● Consignes:
• A. D'après le texte sur le tourisme à Bora-Bora, que signifie le nom Otemanu ?
• B. Citez le passage du texte sur le tourisme à Bora-Bora qui commence par « LE TOURISME » et se poursuit jusqu'à « ce moment ! ».
• C. Poursuivez le texte sur le tourisme à Bora-Bora au-delà de sa dernière phrase.

----- Texte fourni -----

LE TOURISME
À Bora-Bora, l’île la plus vantée de Polynésie, l’hôtellerie
commence à souffrir, paraît-il. Pourtant, l’île a des atouts indéniables : Elle
est fréquentée par les Américains, qui l’ont occupée pendant la dernière guerre
puisqu’ils avaient là une base arrière pour leurs opérations dans le Pacifique.
Ils se souviennent de Bora-Bora comme d’un séjour idyllique, faisant contraste
avec les dures batailles des îles occupées par les Japonais ! Ce sont les
Américains qui ont construit ici la première piste pour avions gros-porteurs.
Les avions de ligne ont été tenus de se poser à Bora-Bora pendant de longues
années. On montait ensuite dans un hydravion pour gagner Papeete ...
L’île est à portée de dollars ... Encore que ... en ce moment !
Mais les pavillons de bambou, couverts de feuilles de pandanus ont bien de
l’attrait, d’autant qu’ils sont construits sur pilotis, dans un lagon qui est
une merveille ! La montagne est monobloc : un piton basaltique reconnaissable
entre tous et qui a pour nom Otemanu, ce qui signifie “l’oiseau”. Il fait assez
chaud, pendant toute l’année, pour que les plages soient plus fréquentées que
la montagne. L’île est fleurie. On vous fleurira aussi. On y a tourné des films
célèbres, dont “Hurrican”, qui en a fait l’éloge. On a conservé une partie du
décor de ce film, devenu illustre.
Les Japonais fréquentent beaucoup Bora-Bora ... Faudrait-il dire
”fréquentaient” beaucoup? Des lignes aériennes directes reliant la Polynésie à
l’Empire du Soleil levant assurent le remplissage des hôtels. Les Japonais
viennent beaucoup à Bora-Bora en voyage de noces. Mais qu’en est-il,
aujourd’hui, en ce qui concerne le “remplissage” ? Une loi, adoptée par le
Parlement français a créé des conditions fiscales d’exception pour les
investissements dans les Territoires et les Départements d’Outre-Mer. Cette loi
a surtout favorisé l’extension des flottilles de bateaux, à voiles ou à moteur,
ce qui a créé des emplois, bien sûr ... Encore que ces flottilles soient très
loin d’être utilisées à plein temps ! Les investissements immobiliers ont été
également défiscalisés, ce qui a permis d’accroître les possibilités d’accueil
de l’hôtellerie Polynésienne. Les investisseurs ont tout de suite vu les bonnes
affaires et l’on en connaît auxquels ces investissements ont permis de ne payer
aucun impôt sur le revenu. On commence à s’en préoccuper ... Mais on pourrait
parler, même, d’un afflux d’abus tel que bien des investissements ont été
défiscalisés alors même que leur réalisation est demeurée tout ce qu’il y a de
plus virtuelle.

----- Lignes de données -----

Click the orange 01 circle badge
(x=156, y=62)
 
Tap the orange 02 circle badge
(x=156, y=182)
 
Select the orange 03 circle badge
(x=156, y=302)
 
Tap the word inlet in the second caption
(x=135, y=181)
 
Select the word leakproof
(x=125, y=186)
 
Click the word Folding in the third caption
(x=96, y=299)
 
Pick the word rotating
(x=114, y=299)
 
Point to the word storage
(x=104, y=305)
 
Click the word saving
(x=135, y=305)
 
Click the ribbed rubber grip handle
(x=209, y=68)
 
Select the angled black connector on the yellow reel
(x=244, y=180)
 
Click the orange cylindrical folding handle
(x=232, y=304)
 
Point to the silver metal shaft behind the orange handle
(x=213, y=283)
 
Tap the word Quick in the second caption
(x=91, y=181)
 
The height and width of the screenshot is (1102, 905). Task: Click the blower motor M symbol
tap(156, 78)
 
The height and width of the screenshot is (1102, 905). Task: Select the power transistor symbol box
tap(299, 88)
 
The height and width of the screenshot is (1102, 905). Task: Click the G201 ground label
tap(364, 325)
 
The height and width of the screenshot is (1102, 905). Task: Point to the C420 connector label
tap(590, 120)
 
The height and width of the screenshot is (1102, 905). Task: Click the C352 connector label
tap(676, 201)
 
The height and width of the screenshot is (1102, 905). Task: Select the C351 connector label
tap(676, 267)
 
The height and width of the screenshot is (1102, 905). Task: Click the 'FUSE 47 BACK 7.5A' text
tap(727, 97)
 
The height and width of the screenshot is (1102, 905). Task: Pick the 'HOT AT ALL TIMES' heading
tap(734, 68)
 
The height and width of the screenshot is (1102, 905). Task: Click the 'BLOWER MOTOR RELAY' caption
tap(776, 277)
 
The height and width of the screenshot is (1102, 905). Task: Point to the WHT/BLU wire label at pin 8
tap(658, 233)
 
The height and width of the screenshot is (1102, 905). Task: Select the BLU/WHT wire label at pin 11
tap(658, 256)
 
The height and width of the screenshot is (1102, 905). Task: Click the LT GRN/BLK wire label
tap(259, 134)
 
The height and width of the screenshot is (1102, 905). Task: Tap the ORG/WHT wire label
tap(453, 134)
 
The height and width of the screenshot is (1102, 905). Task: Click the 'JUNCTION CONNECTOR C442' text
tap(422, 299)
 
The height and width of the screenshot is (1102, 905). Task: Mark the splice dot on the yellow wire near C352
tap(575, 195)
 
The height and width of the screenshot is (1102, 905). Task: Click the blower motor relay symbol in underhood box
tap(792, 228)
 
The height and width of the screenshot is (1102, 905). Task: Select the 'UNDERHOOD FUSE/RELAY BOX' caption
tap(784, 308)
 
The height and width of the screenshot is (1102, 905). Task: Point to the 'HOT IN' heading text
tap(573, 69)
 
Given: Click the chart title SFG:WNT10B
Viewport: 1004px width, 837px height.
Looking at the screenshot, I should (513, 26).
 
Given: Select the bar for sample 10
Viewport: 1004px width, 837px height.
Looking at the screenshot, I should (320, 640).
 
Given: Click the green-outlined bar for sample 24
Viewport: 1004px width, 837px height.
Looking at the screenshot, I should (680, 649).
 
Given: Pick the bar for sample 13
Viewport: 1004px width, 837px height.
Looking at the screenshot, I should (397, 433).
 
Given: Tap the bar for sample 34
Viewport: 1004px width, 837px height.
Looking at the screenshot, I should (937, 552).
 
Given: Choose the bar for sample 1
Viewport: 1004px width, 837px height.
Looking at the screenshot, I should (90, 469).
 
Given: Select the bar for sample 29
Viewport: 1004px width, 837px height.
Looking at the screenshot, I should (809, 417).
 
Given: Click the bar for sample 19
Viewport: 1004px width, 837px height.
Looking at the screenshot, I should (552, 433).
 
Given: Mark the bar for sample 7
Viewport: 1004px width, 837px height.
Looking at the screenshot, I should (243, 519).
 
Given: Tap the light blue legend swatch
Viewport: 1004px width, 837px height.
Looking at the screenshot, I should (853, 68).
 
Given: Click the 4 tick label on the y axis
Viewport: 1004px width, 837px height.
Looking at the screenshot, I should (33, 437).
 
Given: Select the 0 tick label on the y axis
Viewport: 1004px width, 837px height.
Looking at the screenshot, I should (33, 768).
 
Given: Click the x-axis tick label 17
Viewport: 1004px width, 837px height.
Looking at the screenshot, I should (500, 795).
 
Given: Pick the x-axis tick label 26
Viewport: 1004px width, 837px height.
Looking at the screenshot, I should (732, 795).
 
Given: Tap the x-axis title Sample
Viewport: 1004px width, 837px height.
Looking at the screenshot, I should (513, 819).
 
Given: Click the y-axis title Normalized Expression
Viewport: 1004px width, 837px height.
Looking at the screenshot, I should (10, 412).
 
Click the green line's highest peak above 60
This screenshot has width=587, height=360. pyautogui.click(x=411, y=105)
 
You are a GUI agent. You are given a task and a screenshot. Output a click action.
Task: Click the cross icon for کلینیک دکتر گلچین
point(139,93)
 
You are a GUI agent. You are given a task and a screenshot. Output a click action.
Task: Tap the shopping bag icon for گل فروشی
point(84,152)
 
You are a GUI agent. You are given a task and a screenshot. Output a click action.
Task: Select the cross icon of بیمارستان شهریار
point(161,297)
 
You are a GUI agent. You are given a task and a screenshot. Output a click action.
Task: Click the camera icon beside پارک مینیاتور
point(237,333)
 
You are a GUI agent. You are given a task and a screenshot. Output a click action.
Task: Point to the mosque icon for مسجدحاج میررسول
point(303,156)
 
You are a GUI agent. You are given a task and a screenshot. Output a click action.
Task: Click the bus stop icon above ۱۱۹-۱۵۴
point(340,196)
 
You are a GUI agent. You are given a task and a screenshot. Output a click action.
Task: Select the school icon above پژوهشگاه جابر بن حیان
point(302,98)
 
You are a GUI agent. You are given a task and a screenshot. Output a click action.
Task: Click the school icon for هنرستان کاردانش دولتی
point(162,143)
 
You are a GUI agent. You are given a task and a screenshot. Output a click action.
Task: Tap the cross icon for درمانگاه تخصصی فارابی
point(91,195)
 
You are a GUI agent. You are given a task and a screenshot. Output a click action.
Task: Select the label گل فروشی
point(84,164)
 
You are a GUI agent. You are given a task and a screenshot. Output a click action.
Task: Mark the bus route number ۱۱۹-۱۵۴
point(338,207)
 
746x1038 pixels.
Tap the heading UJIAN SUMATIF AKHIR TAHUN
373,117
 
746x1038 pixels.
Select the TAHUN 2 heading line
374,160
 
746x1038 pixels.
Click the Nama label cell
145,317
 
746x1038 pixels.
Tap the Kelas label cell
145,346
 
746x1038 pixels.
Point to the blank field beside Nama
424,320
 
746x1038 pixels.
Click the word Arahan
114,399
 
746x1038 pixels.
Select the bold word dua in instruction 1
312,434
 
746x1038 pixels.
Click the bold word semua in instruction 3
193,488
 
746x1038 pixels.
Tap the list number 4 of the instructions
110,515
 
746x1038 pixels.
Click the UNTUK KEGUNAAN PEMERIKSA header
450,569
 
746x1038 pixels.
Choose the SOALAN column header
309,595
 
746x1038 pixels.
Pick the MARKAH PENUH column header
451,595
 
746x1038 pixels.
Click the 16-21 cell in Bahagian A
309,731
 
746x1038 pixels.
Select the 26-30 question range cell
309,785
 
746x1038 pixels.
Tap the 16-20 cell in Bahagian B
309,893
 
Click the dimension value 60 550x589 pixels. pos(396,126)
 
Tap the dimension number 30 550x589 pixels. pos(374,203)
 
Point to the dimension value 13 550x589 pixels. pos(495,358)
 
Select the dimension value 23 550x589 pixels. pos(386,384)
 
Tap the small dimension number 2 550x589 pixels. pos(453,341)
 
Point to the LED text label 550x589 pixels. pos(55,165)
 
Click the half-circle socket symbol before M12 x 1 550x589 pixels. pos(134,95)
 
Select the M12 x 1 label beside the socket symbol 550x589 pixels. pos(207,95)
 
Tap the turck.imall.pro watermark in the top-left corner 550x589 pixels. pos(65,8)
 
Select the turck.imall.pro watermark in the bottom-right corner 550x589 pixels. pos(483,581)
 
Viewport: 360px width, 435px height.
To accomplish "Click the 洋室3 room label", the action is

-----

● Réponses finales:
• A. Il signifie « l'oiseau ».

• B.
LE TOURISME
À Bora-Bora, l’île la plus vantée de Polynésie, l’hôtellerie
commence à souffrir, paraît-il. Pourtant, l’île a des atouts indéniables : Elle
est fréquentée par les Américains, qui l’ont occupée pendant la dernière guerre
puisqu’ils avaient là une base arrière pour leurs opérations dans le Pacifique.
Ils se souviennent de Bora-Bora comme d’un séjour idyllique, faisant contraste
avec les dures batailles des îles occupées par les Japonais ! Ce sont les
Américains qui ont construit ici la première piste pour avions gros-porteurs.
Les avions de ligne ont été tenus de se poser à Bora-Bora pendant de longues
années. On montait ensuite dans un hydravion pour gagner Papeete ...
L’île est à portée de dollars ... Encore que ... en ce moment !

• C.
Est-ce la raison pour laquelle, il y a quelques années, on
pouvait voir à Bora-Bora, tout près du débarcadère, sur une pente de la
colline, dominant les bleus, les violets et les verts du lagon, des traces de
gigantesques travaux demeurés inachevés, abandonnés? De larges saignées dans la
terre rouge, des terrasses comme autant de blessures non cicatrisées, des
bungalows, dont certains presque terminés, les rails d‘un funiculaire pour
éviter aux pensionnaires de l’hôtel d’avoir à gravir les pentes ... Je crois
bien, même que les installations pour motoriser ce funiculaire avaient été
construites ... Tous ces travaux sont restés en plan. C’est là, pourtant, que
devaient s’élever les installations d’un grand hôtel de luxe de la chaîne
Hyatt. En a-t-on fait quelque chose depuis mon départ ? Peut-être, après tout,
cette construction virtuelle n’était-elle qu’une opération de défiscalisation ?
Ou bien peut-être la chaîne hôtelière en question avait-elle senti qu’à force
de construire des hôtels sur la même île, on pouvait arriver à saturation ?
...
D’autant que le prix du voyage s’ajoutant à celui de la pension ! D’un autre
côté, le touriste ayant fait un séjour d’une semaine à Bora-Bora, au-dessus du
“Plus-Beau-Lagon-Du-Monde” s’est fait un superbe souvenir qui restera l’un des
plus beaux de sa vie ! Ô fantasmes !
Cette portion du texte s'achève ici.